Bug 1607619

Summary: HA is required for Auto Egress IP
Product: OpenShift Container Platform Reporter: Marc Curry <mcurry>
Component: NetworkingAssignee: Casey Callendrello <cdc>
Status: CLOSED ERRATA QA Contact: Meng Bo <bmeng>
Severity: high Docs Contact: brice <bfallonf>
Priority: unspecified    
Version: 3.10.0CC: aos-bugs, bbilgin, henrychiang, hpeng, pasik, smunilla, vigoyal, xtian
Target Milestone: ---   
Target Release: 3.10.z   
Hardware: Unspecified   
OS: Unspecified   
Whiteboard:
Fixed In Version: Doc Type: If docs needed, set a value
Doc Text:
Story Points: ---
Clone Of: Environment:
Last Closed: 2018-08-31 06:18:10 UTC Type: Bug
Regression: --- Mount Type: ---
Documentation: --- CRM:
Verified Versions: Category: ---
oVirt Team: --- RHEL 7.3 requirements from Atomic Host:
Cloudforms Team: --- Target Upstream Version:
Embargoed:

Description Marc Curry 2018-07-23 20:22:36 UTC
Description of problem:
I want automatically-assigned Egress IPs to be highly-available,
So that if a node goes down, egress traffic from the namespace keeps working.

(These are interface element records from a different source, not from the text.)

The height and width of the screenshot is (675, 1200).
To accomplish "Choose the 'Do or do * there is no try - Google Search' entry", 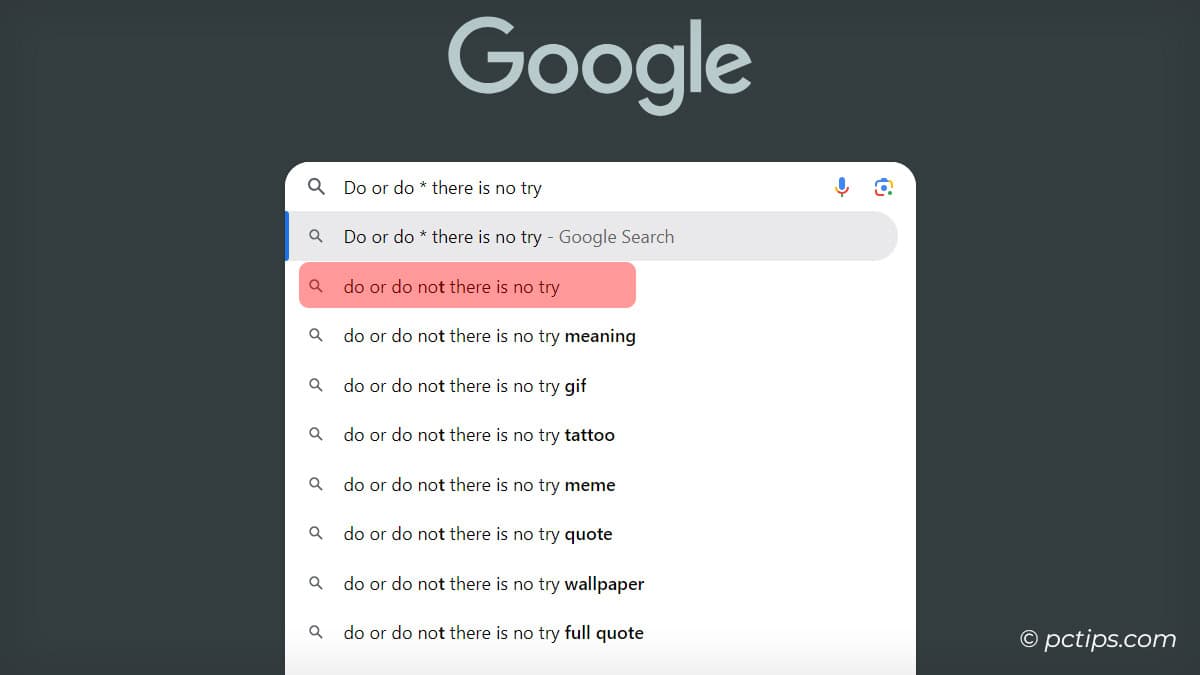I will 509,236.
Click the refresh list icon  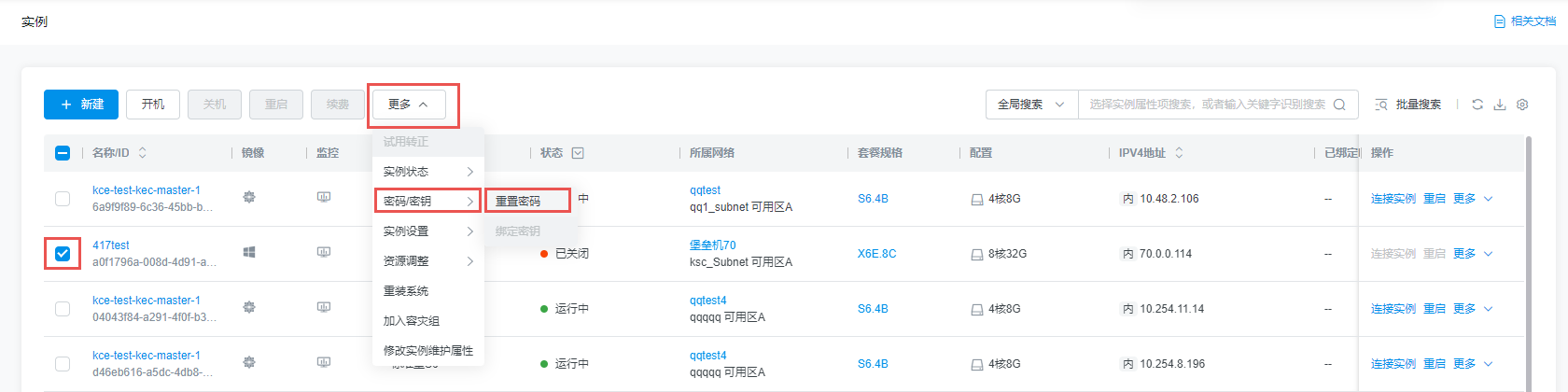tap(1477, 105)
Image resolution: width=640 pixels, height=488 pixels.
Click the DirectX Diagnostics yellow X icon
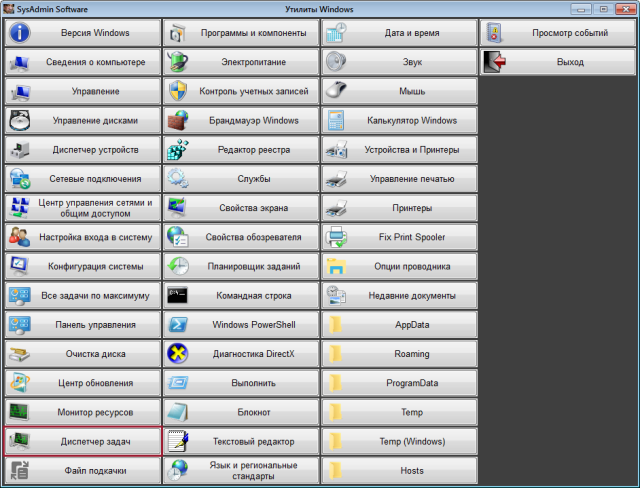178,353
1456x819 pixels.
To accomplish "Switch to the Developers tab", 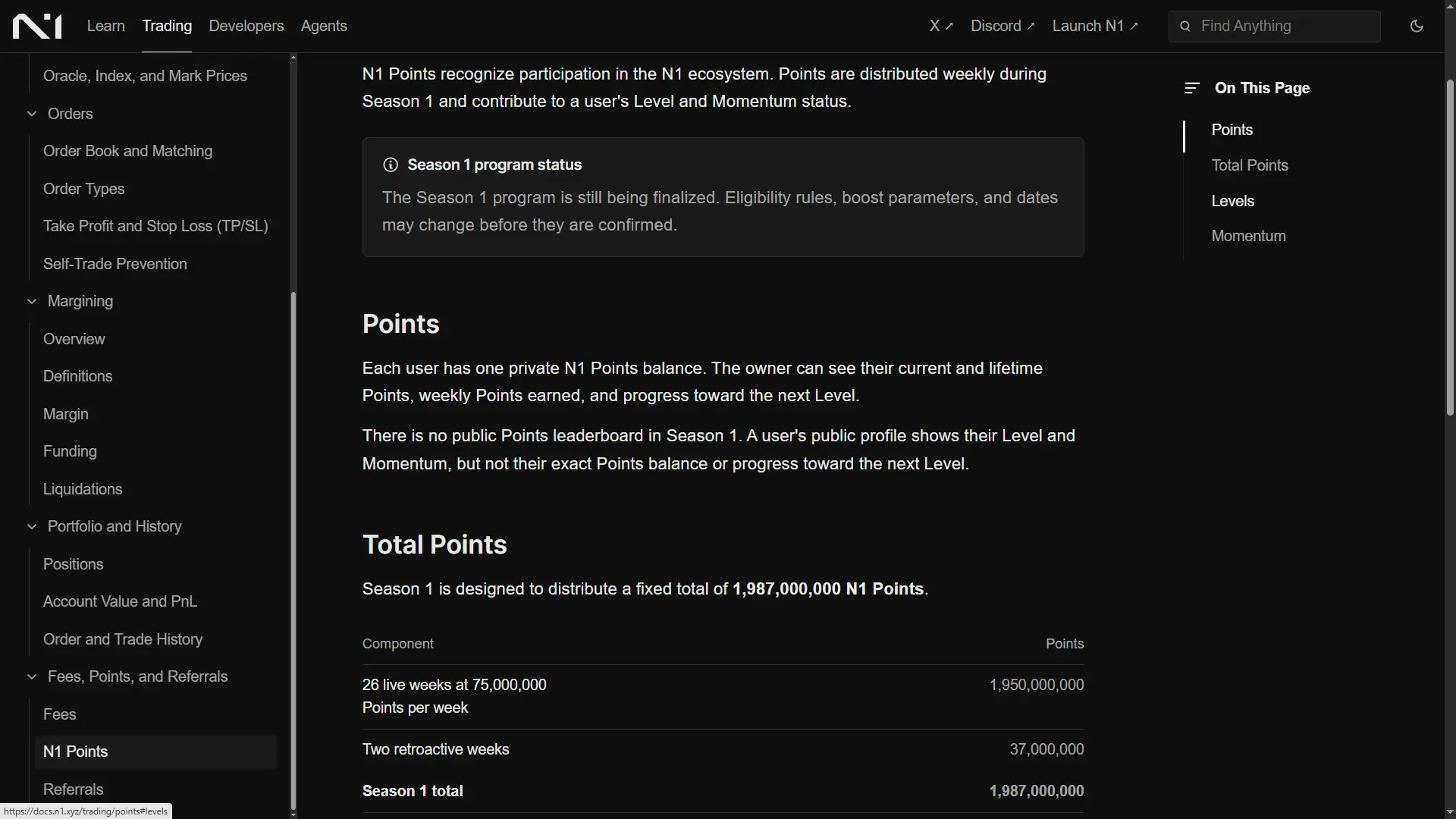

Version-Release number of selected component (if applicable):
3.10.0

How reproducible:
Always

Steps to Reproduce:
1. Create an egress IP for a namespace
2. Fail the node holding the IP

Actual results:
The egress IP is no longer available.

Expected results:
If a namespace has multiple egress IPs, then it can be made highly-available by having egress IPs on multiple nodes, and using all of them, and ensuring that egress IPs on dead nodes are automatically removed/migrated.

Additional info:

Comment 1 Marc Curry 2018-07-23 20:24:39 UTC
PR:  https://github.com/openshift/ose/pull/1338

Comment 2 Jason Peng 2018-08-13 09:53:19 UTC
Found the same issue here with my OCP v3.10.14 with netwokrpolicy CNI plugin.

I'd tried in the scenario:

step1:
project with netnamespace set to [192.168.0.71, 192.168.0.70] and set hostsubnet with the two IPs on different nodes  --> calling external ap success (with 192.168.0.71)

step2:
shutdown node with egressIP 192.168.0.71 --> calling external ap fail (timeout)

Comment 3 Samuel Munilla 2018-08-22 17:04:57 UTC
Moving to MODIFIED to let it be attached to an advisory

Comment 5 Meng Bo 2018-08-23 10:04:07 UTC
I have tested the ha egressIP feature on build v3.10.35

The feature works fine, and no regression issue.

Verify the bug.

Comment 7 errata-xmlrpc 2018-08-31 06:18:10 UTC
Since the problem described in this bug report should be
resolved in a recent advisory, it has been closed with a
resolution of ERRATA.

For information on the advisory, and where to find the updated
files, follow the link below.

If the solution does not work for you, open a new bug report.

https://access.redhat.com/errata/RHBA-2018:2376